GIVEN TASK. Copy out the listing below word for word, with nothing added, dropped, or changed.

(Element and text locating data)
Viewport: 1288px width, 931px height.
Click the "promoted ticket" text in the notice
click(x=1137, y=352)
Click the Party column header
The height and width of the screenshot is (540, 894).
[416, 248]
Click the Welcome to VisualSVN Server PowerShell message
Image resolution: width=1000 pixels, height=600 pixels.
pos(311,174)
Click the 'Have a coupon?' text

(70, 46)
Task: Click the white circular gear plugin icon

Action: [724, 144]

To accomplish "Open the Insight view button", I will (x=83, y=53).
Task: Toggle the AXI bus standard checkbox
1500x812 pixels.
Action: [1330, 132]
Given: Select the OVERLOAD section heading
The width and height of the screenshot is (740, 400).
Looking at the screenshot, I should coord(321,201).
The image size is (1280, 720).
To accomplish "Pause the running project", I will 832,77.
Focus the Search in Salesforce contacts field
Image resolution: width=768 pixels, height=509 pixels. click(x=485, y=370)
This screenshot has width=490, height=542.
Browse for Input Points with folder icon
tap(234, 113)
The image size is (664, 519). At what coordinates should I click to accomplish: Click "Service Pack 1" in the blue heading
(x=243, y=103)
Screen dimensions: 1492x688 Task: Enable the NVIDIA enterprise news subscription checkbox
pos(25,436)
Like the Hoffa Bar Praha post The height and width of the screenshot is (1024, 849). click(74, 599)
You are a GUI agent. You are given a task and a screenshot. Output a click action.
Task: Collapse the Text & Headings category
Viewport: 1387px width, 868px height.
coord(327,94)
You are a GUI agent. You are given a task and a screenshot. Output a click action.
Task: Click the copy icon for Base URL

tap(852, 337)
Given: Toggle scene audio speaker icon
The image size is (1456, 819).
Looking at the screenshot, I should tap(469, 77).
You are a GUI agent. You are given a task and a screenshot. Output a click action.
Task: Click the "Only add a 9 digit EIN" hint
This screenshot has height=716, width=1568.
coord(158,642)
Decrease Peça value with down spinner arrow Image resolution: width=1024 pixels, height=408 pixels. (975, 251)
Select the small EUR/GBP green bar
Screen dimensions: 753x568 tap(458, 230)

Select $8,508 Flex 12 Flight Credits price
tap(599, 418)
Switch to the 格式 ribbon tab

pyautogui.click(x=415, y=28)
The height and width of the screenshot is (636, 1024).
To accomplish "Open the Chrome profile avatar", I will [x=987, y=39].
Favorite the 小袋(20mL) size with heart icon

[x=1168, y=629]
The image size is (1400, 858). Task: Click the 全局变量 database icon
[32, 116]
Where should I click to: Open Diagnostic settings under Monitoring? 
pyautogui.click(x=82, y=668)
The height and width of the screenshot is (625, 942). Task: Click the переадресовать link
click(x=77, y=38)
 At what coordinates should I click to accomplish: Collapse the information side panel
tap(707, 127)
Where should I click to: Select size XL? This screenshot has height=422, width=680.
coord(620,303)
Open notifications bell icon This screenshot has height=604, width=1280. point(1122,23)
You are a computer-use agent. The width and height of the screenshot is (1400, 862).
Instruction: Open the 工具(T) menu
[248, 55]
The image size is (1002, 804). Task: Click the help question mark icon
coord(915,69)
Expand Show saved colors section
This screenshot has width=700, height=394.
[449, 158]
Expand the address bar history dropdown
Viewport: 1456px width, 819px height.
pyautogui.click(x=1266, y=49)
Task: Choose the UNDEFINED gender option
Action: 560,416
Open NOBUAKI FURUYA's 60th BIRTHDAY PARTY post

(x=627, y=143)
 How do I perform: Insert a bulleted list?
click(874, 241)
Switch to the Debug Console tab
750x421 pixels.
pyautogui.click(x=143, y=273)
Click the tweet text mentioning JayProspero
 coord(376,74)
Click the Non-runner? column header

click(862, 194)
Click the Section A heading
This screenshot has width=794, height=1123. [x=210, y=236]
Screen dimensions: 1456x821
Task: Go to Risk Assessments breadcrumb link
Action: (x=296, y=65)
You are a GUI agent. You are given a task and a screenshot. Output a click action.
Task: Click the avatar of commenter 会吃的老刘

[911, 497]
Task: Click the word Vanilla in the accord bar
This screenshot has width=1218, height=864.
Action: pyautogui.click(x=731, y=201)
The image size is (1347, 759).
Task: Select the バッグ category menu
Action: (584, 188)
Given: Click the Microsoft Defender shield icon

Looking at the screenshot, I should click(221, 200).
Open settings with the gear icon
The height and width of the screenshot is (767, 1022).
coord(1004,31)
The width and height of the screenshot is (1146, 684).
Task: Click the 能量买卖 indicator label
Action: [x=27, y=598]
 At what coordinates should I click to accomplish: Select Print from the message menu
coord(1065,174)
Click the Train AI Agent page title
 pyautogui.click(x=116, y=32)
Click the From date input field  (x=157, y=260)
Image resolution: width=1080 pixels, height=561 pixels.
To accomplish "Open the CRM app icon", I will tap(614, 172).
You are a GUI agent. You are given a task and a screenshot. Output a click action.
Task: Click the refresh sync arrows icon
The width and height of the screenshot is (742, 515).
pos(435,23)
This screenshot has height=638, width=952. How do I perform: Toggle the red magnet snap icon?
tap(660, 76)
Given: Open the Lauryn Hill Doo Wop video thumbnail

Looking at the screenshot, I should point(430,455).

RESPONSE TO THIS TASK.
Viewport: 1288px width, 931px height.
Click the "promoted ticket" text in the notice
click(x=1137, y=352)
Click the Party column header
The height and width of the screenshot is (540, 894).
[416, 248]
Click the Welcome to VisualSVN Server PowerShell message
Image resolution: width=1000 pixels, height=600 pixels.
pos(311,174)
Click the 'Have a coupon?' text

(70, 46)
Task: Click the white circular gear plugin icon

Action: [724, 144]

To accomplish "Open the Insight view button", I will (x=83, y=53).
Task: Toggle the AXI bus standard checkbox
1500x812 pixels.
Action: [1330, 132]
Given: Select the OVERLOAD section heading
The width and height of the screenshot is (740, 400).
Looking at the screenshot, I should coord(321,201).
The image size is (1280, 720).
To accomplish "Pause the running project", I will 832,77.
Focus the Search in Salesforce contacts field
Image resolution: width=768 pixels, height=509 pixels. click(x=485, y=370)
This screenshot has width=490, height=542.
Browse for Input Points with folder icon
tap(234, 113)
The image size is (664, 519). At what coordinates should I click to accomplish: Click "Service Pack 1" in the blue heading
(x=243, y=103)
Screen dimensions: 1492x688 Task: Enable the NVIDIA enterprise news subscription checkbox
pos(25,436)
Like the Hoffa Bar Praha post The height and width of the screenshot is (1024, 849). click(74, 599)
You are a GUI agent. You are given a task and a screenshot. Output a click action.
Task: Collapse the Text & Headings category
Viewport: 1387px width, 868px height.
coord(327,94)
You are a GUI agent. You are given a task and a screenshot. Output a click action.
Task: Click the copy icon for Base URL

tap(852, 337)
Given: Toggle scene audio speaker icon
The image size is (1456, 819).
Looking at the screenshot, I should tap(469, 77).
You are a GUI agent. You are given a task and a screenshot. Output a click action.
Task: Click the "Only add a 9 digit EIN" hint
This screenshot has height=716, width=1568.
coord(158,642)
Decrease Peça value with down spinner arrow Image resolution: width=1024 pixels, height=408 pixels. (975, 251)
Select the small EUR/GBP green bar
Screen dimensions: 753x568 tap(458, 230)

Select $8,508 Flex 12 Flight Credits price
tap(599, 418)
Switch to the 格式 ribbon tab

pyautogui.click(x=415, y=28)
The height and width of the screenshot is (636, 1024).
To accomplish "Open the Chrome profile avatar", I will [x=987, y=39].
Favorite the 小袋(20mL) size with heart icon

[x=1168, y=629]
The image size is (1400, 858). Task: Click the 全局变量 database icon
[32, 116]
Where should I click to: Open Diagnostic settings under Monitoring? 
pyautogui.click(x=82, y=668)
The height and width of the screenshot is (625, 942). Task: Click the переадресовать link
click(x=77, y=38)
 At what coordinates should I click to accomplish: Collapse the information side panel
tap(707, 127)
Where should I click to: Select size XL? This screenshot has height=422, width=680.
coord(620,303)
Open notifications bell icon This screenshot has height=604, width=1280. point(1122,23)
You are a computer-use agent. The width and height of the screenshot is (1400, 862).
Instruction: Open the 工具(T) menu
[248, 55]
The image size is (1002, 804). Task: Click the help question mark icon
coord(915,69)
Expand Show saved colors section
This screenshot has width=700, height=394.
[449, 158]
Expand the address bar history dropdown
Viewport: 1456px width, 819px height.
pyautogui.click(x=1266, y=49)
Task: Choose the UNDEFINED gender option
Action: 560,416
Open NOBUAKI FURUYA's 60th BIRTHDAY PARTY post

(x=627, y=143)
 How do I perform: Insert a bulleted list?
click(874, 241)
Switch to the Debug Console tab
750x421 pixels.
pyautogui.click(x=143, y=273)
Click the tweet text mentioning JayProspero
 coord(376,74)
Click the Non-runner? column header

click(862, 194)
Click the Section A heading
This screenshot has width=794, height=1123. [x=210, y=236]
Screen dimensions: 1456x821
Task: Go to Risk Assessments breadcrumb link
Action: (x=296, y=65)
You are a GUI agent. You are given a task and a screenshot. Output a click action.
Task: Click the avatar of commenter 会吃的老刘

[911, 497]
Task: Click the word Vanilla in the accord bar
This screenshot has width=1218, height=864.
Action: pyautogui.click(x=731, y=201)
The image size is (1347, 759).
Task: Select the バッグ category menu
Action: (584, 188)
Given: Click the Microsoft Defender shield icon

Looking at the screenshot, I should click(221, 200).
Open settings with the gear icon
The height and width of the screenshot is (767, 1022).
coord(1004,31)
The width and height of the screenshot is (1146, 684).
Task: Click the 能量买卖 indicator label
Action: [x=27, y=598]
 At what coordinates should I click to accomplish: Select Print from the message menu
coord(1065,174)
Click the Train AI Agent page title
 pyautogui.click(x=116, y=32)
Click the From date input field  (x=157, y=260)
Image resolution: width=1080 pixels, height=561 pixels.
To accomplish "Open the CRM app icon", I will tap(614, 172).
You are a GUI agent. You are given a task and a screenshot. Output a click action.
Task: Click the refresh sync arrows icon
The width and height of the screenshot is (742, 515).
pos(435,23)
This screenshot has height=638, width=952. How do I perform: Toggle the red magnet snap icon?
tap(660, 76)
Given: Open the Lauryn Hill Doo Wop video thumbnail

Looking at the screenshot, I should point(430,455).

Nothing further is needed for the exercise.